I have a pandas dataframe with data like:
+-----------+-----------------+---------+
| JOB-NAME | Status | SLA |
+-----------+-----------------+---------+
| job_1 | YET_TO_START | --- |
| job_3 | COMPLETED | MET |
| job_4 | RUNNING | MET |
| job_2 | YET_TO_START | LATE |
| job_6 | RUNNING | LATE |
| job_5 | FAILED | LATE |
| job_7 | YET_TO_START | --- |
| job_8 | COMPLETED | NOT_MET |
+-----------+-----------------+---------+
I need to sort this table based on the Status and SLA states, like for Status: FAILED will be top on the table, then YET_TO_START, then RUNNING, and finally COMPLETED. Similarly for SLA the order will be LATE, ---, NOT_MET, and MET. Like this:
+-----------+-----------------+---------+
| JOB-NAME | Status | SLA |
+-----------+-----------------+---------+
| job_5 | FAILED | LATE |
| job_2 | YET_TO_START | LATE |
| job_1 | YET_TO_START | --- |
| job_7 | YET_TO_START | --- |
| job_6 | RUNNING | LATE |
| job_4 | RUNNING | MET |
| job_8 | COMPLETED | NOT_MET |
| job_3 | COMPLETED | MET |
+-----------+-----------------+---------+
I am able to do this custom sorting priority-based only on single column Status, but unable to do for multiple columns.
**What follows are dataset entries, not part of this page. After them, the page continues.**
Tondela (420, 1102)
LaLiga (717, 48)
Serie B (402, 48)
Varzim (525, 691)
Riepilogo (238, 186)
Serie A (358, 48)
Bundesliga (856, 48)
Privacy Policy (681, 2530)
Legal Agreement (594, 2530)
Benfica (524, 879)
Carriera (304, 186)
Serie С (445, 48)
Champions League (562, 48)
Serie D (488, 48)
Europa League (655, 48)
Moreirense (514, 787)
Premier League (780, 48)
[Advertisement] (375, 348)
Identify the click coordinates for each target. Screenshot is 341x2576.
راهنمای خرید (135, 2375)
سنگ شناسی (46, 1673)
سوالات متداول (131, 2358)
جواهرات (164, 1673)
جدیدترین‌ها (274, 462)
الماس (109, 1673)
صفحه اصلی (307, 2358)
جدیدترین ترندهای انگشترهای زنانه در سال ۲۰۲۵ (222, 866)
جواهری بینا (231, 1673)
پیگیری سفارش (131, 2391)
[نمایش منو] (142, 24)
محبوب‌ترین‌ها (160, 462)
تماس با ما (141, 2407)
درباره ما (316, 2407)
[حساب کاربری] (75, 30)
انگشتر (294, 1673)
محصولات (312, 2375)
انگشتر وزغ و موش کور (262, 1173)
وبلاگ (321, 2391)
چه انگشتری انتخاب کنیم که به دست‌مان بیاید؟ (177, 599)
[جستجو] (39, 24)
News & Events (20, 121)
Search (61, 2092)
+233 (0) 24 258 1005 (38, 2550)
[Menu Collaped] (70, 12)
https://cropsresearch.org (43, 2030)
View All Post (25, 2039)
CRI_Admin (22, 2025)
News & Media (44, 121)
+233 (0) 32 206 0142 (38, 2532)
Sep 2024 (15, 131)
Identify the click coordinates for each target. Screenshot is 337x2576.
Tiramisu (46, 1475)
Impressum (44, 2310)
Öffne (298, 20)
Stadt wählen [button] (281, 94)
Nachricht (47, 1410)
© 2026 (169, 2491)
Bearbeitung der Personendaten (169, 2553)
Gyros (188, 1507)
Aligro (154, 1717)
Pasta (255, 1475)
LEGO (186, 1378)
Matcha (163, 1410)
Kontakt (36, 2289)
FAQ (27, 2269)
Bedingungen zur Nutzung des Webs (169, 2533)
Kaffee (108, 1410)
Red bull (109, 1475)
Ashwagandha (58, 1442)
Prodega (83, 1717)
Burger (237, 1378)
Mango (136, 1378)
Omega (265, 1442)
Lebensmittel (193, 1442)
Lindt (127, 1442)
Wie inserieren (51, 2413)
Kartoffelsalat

sort_order_dict = {"FAILED":0, "YET_TO_START":1, "RUNNING":2, "COMPLETED":3}
joined_df = joined_df.sort_values(by=['status'], key=lambda x: x.map(sort_order_dict))
A solution is given here, but its for single column, not multiple column.
You can extend dictionary by values from another columns, only necessary different keys in both columns for correct working like mentioned mozway in comments:
sort_order_dict = {"FAILED":0, "YET_TO_START":1, "RUNNING":2, "COMPLETED":3,
"LATE":4, "---":5, "NOT_MET":6, "MET":7}
df = df.sort_values(by=['Status','SLA'], key=lambda x: x.map(sort_order_dict))
print (df)
JOB-NAME Status SLA
5 job_5 FAILED LATE
3 job_2 YET_TO_START LATE
0 job_1 YET_TO_START ---
6 job_7 YET_TO_START ---
4 job_6 RUNNING LATE
2 job_4 RUNNING MET
7 job_8 COMPLETED NOT_MET
1 job_3 COMPLETED MET
Or use ordered Categorical
:
df['Status'] = pd.Categorical(df['Status'], ordered=True,
categories=['FAILED', 'YET_TO_START', 'RUNNING', 'COMPLETED'])
df['SLA'] = pd.Categorical(df['SLA'], ordered=True,
categories= ['LATE', '---', 'NOT_MET', 'MET'])
df = df.sort_values(by=['Status','SLA'])
print (df)
JOB-NAME Status SLA
5 job_5 FAILED LATE
3 job_2 YET_TO_START LATE
0 job_1 YET_TO_START ---
6 job_7 YET_TO_START ---
4 job_6 RUNNING LATE
2 job_4 RUNNING MET
7 job_8 COMPLETED NOT_MET
1 job_3 COMPLETED MET